+++ Records +++

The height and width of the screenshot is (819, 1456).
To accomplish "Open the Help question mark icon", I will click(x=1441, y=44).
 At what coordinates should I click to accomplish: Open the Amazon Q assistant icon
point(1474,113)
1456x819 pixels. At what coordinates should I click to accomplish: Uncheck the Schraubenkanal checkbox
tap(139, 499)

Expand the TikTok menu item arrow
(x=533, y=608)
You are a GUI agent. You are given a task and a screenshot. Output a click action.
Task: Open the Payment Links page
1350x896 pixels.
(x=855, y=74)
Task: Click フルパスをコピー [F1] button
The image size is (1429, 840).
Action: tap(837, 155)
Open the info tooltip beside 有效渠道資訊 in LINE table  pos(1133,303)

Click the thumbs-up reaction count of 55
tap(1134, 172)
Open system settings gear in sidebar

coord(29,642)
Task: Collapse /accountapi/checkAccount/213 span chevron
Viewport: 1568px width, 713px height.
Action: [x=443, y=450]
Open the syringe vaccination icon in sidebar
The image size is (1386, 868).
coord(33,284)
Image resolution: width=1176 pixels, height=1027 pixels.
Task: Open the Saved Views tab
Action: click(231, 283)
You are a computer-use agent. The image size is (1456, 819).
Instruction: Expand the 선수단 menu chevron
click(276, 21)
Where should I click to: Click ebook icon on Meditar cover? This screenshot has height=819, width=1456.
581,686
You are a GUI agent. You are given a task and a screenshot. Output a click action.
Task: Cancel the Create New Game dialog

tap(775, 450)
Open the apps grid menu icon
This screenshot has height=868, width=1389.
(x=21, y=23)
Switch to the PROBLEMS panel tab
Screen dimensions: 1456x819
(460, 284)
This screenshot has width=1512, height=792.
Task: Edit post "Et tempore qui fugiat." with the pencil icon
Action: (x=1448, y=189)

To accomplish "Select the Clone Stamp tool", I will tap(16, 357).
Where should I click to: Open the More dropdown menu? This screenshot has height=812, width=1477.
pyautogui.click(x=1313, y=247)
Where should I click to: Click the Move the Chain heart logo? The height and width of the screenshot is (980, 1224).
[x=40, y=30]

+++

Action item:
Transcribe the lines from the first line of the records through the line that contains "Switch to the PROBLEMS panel tab", both included, and add nothing else.

Output:
The height and width of the screenshot is (819, 1456).
To accomplish "Open the Help question mark icon", I will click(x=1441, y=44).
 At what coordinates should I click to accomplish: Open the Amazon Q assistant icon
point(1474,113)
1456x819 pixels. At what coordinates should I click to accomplish: Uncheck the Schraubenkanal checkbox
tap(139, 499)

Expand the TikTok menu item arrow
(x=533, y=608)
You are a GUI agent. You are given a task and a screenshot. Output a click action.
Task: Open the Payment Links page
1350x896 pixels.
(x=855, y=74)
Task: Click フルパスをコピー [F1] button
The image size is (1429, 840).
Action: tap(837, 155)
Open the info tooltip beside 有效渠道資訊 in LINE table  pos(1133,303)

Click the thumbs-up reaction count of 55
tap(1134, 172)
Open system settings gear in sidebar

coord(29,642)
Task: Collapse /accountapi/checkAccount/213 span chevron
Viewport: 1568px width, 713px height.
Action: [x=443, y=450]
Open the syringe vaccination icon in sidebar
The image size is (1386, 868).
coord(33,284)
Image resolution: width=1176 pixels, height=1027 pixels.
Task: Open the Saved Views tab
Action: click(231, 283)
You are a computer-use agent. The image size is (1456, 819).
Instruction: Expand the 선수단 menu chevron
click(276, 21)
Where should I click to: Click ebook icon on Meditar cover? This screenshot has height=819, width=1456.
581,686
You are a GUI agent. You are given a task and a screenshot. Output a click action.
Task: Cancel the Create New Game dialog

tap(775, 450)
Open the apps grid menu icon
This screenshot has height=868, width=1389.
(x=21, y=23)
Switch to the PROBLEMS panel tab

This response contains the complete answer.